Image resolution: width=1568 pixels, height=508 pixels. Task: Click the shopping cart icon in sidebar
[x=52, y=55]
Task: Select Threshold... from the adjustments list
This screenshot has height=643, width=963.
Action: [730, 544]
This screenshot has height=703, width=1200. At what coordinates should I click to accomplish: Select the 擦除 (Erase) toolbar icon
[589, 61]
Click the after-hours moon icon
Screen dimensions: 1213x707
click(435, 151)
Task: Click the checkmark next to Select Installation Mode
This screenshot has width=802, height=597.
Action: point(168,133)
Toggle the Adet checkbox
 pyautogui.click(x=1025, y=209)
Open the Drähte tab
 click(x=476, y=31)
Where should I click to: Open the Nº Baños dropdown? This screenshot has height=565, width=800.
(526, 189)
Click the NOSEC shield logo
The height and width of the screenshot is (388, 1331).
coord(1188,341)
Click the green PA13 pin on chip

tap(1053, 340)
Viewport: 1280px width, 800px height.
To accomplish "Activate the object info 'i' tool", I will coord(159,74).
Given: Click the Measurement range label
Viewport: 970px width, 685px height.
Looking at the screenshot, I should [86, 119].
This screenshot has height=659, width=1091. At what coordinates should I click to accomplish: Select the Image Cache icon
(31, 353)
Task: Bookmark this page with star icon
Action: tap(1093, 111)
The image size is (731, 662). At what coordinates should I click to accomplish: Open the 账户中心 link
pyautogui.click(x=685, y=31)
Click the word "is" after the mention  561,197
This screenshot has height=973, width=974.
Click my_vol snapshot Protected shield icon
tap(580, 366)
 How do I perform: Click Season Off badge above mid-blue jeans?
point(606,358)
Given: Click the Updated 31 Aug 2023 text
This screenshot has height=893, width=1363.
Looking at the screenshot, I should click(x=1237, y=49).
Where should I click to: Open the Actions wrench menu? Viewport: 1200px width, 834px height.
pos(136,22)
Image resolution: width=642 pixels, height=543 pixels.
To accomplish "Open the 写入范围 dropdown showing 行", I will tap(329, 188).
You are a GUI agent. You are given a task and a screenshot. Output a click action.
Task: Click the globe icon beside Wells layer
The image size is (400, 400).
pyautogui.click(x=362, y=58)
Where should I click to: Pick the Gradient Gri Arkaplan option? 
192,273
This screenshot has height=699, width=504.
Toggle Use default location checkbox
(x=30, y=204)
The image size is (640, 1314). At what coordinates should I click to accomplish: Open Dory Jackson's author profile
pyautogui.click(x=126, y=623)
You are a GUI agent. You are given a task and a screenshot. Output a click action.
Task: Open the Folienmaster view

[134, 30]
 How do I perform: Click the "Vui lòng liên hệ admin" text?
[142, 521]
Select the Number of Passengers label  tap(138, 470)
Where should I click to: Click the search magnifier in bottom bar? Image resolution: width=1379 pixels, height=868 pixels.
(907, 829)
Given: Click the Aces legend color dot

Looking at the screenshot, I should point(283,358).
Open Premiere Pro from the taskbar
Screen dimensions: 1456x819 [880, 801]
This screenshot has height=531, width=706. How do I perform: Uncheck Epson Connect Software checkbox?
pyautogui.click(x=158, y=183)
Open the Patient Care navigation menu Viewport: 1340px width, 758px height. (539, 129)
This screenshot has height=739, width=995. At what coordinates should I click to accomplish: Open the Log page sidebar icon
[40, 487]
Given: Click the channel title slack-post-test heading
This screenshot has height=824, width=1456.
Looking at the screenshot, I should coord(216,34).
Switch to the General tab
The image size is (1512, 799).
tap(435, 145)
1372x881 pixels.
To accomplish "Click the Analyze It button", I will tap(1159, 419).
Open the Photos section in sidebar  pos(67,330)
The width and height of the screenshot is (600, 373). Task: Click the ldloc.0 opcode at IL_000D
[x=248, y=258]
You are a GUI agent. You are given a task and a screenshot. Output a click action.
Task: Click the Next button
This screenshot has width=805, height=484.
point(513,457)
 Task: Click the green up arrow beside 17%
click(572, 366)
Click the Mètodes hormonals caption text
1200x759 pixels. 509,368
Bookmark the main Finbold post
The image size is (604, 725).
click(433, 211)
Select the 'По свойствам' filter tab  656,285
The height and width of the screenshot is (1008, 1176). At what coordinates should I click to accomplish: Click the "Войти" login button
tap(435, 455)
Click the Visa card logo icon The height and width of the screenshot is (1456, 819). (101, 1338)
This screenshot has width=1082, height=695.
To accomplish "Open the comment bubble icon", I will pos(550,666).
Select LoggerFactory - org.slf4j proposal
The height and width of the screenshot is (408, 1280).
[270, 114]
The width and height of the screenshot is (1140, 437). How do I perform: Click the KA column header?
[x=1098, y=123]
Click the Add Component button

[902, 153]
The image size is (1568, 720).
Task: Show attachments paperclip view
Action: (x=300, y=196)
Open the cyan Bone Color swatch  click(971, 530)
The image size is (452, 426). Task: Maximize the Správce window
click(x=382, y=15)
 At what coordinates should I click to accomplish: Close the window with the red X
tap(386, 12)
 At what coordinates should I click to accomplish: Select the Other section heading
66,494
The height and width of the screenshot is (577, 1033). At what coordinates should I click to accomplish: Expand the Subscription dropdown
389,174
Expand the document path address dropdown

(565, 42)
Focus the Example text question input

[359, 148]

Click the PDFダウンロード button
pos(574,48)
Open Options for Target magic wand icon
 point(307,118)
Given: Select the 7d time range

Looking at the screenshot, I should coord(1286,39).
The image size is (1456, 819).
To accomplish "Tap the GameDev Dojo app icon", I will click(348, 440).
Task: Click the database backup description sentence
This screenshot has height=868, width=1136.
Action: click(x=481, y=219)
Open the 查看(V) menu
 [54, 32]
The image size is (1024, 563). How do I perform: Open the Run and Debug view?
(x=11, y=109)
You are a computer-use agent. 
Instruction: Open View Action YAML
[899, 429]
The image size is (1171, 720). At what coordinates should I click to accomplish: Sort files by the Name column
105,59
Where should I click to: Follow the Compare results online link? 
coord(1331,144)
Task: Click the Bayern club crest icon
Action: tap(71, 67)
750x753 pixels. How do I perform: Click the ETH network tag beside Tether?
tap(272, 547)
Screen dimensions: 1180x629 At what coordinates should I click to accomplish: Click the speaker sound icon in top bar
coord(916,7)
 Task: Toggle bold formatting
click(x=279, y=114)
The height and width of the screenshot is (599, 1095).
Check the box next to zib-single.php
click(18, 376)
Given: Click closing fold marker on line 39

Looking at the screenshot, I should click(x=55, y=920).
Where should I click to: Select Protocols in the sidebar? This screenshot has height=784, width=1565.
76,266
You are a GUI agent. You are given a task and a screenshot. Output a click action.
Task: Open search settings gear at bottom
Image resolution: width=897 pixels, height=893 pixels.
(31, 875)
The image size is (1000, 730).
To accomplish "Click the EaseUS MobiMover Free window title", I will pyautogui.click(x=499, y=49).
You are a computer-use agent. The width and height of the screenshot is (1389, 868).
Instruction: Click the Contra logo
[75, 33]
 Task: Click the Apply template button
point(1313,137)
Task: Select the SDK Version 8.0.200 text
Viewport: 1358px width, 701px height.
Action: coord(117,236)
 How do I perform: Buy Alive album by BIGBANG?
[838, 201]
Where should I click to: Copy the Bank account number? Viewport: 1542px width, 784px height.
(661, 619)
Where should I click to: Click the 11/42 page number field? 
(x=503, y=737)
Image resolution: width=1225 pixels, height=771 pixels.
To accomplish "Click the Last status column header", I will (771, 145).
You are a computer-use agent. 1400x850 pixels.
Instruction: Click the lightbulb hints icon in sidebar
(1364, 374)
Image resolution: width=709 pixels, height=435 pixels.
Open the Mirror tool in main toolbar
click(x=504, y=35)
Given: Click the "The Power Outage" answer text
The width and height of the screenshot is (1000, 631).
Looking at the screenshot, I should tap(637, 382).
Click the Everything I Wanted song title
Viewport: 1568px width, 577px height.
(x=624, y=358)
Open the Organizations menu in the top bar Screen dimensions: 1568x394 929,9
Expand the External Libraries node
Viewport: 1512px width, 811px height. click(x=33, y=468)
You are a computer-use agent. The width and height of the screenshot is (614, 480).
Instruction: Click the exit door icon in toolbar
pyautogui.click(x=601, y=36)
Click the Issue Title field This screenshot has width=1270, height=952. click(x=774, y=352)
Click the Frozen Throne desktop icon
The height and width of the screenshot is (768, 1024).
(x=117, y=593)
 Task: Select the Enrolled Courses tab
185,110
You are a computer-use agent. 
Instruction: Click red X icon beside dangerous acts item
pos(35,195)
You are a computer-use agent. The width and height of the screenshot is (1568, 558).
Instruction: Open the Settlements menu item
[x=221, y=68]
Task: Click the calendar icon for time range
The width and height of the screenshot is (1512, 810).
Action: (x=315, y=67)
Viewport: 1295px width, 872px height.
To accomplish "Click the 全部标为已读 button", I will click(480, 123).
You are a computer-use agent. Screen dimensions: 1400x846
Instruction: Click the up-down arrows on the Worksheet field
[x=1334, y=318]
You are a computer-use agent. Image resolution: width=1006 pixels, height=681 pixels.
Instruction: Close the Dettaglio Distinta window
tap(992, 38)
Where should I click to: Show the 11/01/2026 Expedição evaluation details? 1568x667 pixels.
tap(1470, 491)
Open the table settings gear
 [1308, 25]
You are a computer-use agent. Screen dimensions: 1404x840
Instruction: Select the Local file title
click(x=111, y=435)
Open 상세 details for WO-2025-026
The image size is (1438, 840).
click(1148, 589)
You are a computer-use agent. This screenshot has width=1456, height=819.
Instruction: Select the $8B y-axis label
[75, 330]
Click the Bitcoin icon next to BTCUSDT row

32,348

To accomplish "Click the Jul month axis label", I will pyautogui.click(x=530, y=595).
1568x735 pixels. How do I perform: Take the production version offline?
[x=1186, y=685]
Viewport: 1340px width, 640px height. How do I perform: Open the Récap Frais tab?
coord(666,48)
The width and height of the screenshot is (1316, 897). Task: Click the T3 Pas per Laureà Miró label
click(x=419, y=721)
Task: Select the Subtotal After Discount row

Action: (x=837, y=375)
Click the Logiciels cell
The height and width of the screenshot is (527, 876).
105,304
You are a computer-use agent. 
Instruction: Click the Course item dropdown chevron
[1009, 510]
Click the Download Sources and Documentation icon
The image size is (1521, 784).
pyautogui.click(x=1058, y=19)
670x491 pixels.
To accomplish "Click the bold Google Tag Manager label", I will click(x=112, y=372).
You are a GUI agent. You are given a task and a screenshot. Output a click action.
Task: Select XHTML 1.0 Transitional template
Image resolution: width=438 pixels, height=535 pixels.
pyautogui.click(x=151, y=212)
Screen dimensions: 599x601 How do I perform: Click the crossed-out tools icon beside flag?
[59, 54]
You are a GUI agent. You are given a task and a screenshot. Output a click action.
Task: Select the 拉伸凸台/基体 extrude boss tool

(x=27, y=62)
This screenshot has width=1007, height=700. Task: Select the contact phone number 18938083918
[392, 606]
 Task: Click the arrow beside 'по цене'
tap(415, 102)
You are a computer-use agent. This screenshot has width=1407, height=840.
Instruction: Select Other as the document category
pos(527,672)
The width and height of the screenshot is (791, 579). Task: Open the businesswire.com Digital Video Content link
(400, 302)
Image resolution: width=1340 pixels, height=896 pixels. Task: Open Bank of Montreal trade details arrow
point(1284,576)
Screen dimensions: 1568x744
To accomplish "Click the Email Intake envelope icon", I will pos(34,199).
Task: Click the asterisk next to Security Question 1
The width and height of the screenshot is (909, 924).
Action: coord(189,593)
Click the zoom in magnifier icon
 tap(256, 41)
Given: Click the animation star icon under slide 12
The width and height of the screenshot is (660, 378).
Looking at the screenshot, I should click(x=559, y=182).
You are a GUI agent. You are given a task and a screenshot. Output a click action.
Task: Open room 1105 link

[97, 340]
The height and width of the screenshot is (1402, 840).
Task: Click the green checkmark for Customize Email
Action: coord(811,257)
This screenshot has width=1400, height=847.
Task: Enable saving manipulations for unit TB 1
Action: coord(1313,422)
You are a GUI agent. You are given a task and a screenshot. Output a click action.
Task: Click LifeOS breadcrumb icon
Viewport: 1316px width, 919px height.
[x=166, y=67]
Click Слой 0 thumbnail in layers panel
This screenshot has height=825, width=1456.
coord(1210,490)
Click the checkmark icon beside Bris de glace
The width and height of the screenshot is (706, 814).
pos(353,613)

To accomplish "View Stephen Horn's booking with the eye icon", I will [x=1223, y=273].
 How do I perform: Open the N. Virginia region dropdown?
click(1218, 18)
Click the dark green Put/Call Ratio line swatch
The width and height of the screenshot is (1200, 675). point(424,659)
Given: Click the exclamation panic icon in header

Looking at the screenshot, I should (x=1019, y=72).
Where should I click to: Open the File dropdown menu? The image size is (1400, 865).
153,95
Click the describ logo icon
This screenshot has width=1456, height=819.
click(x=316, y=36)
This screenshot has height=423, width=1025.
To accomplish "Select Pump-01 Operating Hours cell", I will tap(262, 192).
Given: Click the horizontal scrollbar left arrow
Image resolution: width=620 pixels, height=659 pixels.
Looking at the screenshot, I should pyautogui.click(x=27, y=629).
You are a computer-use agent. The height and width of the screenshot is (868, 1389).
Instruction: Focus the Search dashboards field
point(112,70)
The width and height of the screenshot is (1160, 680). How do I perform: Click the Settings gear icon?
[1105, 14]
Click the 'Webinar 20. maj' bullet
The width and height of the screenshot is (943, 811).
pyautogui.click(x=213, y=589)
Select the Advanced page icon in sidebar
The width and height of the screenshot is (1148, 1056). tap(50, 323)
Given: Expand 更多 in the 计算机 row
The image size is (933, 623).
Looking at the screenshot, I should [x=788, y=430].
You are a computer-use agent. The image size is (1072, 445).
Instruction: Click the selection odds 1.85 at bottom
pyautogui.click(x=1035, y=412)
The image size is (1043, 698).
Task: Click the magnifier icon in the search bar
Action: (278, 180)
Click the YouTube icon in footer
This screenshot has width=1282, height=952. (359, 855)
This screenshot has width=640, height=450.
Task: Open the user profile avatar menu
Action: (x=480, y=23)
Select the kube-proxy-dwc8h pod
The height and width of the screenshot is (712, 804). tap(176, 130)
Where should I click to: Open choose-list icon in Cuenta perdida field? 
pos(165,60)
● ● ● ●
(Directive):
Add -33 to every coordinate in the answers from the start of the data above through the line containing "Action: [730, 544]", and rewrite that whole stretch with all other lines unchanged.

(Exercise output):
Image resolution: width=1568 pixels, height=508 pixels. Task: Click the shopping cart icon in sidebar
[x=19, y=22]
Task: Select Threshold... from the adjustments list
This screenshot has height=643, width=963.
Action: [697, 511]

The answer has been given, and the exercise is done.